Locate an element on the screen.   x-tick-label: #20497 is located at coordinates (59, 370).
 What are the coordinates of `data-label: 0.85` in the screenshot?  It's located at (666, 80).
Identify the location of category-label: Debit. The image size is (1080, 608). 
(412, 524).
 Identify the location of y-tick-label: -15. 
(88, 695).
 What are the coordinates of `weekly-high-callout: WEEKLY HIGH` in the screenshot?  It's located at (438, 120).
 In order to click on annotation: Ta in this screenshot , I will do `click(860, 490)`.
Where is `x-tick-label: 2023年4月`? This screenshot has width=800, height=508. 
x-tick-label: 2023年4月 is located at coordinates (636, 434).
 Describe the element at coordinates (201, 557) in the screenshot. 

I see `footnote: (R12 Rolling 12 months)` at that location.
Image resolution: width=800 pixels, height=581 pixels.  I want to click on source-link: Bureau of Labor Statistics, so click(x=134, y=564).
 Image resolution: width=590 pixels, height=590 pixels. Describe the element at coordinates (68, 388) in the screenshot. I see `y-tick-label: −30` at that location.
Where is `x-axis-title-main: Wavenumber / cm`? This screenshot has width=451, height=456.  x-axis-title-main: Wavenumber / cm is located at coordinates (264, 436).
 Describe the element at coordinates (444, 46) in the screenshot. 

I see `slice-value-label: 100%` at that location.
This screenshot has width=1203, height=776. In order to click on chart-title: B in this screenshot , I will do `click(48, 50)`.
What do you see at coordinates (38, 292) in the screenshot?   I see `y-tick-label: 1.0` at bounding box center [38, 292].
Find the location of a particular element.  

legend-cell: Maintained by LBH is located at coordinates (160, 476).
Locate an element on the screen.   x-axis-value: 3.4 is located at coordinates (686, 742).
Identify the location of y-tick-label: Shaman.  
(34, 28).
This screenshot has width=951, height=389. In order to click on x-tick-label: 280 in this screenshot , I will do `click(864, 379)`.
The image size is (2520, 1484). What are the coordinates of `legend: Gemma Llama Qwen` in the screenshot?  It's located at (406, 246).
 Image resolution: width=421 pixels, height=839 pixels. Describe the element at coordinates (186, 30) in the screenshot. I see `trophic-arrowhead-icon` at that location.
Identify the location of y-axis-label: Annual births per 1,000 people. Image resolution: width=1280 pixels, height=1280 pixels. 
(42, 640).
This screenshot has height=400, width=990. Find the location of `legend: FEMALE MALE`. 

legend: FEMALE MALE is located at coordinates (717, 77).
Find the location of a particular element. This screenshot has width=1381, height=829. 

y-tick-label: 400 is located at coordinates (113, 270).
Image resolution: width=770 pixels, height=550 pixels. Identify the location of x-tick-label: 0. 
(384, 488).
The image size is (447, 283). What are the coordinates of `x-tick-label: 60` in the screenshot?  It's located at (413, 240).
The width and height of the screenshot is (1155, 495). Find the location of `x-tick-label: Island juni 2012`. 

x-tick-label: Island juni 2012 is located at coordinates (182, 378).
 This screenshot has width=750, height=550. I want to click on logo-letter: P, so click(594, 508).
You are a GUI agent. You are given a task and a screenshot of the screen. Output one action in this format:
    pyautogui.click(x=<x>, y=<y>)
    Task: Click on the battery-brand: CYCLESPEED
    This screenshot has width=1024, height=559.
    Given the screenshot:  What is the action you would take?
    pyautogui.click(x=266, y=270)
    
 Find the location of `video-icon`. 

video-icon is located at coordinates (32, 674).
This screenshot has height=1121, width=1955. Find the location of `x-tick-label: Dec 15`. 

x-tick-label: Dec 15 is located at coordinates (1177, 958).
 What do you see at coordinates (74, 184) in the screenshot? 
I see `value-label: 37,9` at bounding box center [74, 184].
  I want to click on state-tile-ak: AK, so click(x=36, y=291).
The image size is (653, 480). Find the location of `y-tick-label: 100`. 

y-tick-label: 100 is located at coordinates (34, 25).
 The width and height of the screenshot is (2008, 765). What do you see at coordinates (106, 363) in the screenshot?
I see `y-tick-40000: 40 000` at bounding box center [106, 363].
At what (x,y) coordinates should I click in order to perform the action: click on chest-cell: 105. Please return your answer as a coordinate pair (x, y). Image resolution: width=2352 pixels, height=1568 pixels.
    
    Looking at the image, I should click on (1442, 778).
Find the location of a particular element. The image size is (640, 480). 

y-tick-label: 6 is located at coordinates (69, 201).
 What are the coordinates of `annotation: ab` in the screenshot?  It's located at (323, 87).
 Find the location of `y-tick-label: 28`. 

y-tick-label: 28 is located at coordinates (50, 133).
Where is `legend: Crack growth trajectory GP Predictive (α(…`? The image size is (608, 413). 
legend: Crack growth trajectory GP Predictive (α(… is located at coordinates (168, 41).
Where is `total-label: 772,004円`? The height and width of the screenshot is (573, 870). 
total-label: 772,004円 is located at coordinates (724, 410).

*Work order*. Please rewrite the rows between the lines holding "Image resolution: width=770" and "This screenshot has width=750, height=550.", inclusive, changing "Identify" to "Determine" and leaving everything else as it is.

*Answer below*.
Image resolution: width=770 pixels, height=550 pixels. Determine the location of x-tick-label: 0. 
(384, 488).
The image size is (447, 283). What are the coordinates of `x-tick-label: 60` in the screenshot?  It's located at (413, 240).
The width and height of the screenshot is (1155, 495). Find the location of `x-tick-label: Island juni 2012`. 

x-tick-label: Island juni 2012 is located at coordinates (182, 378).
 This screenshot has width=750, height=550. I want to click on logo-letter: P, so click(594, 508).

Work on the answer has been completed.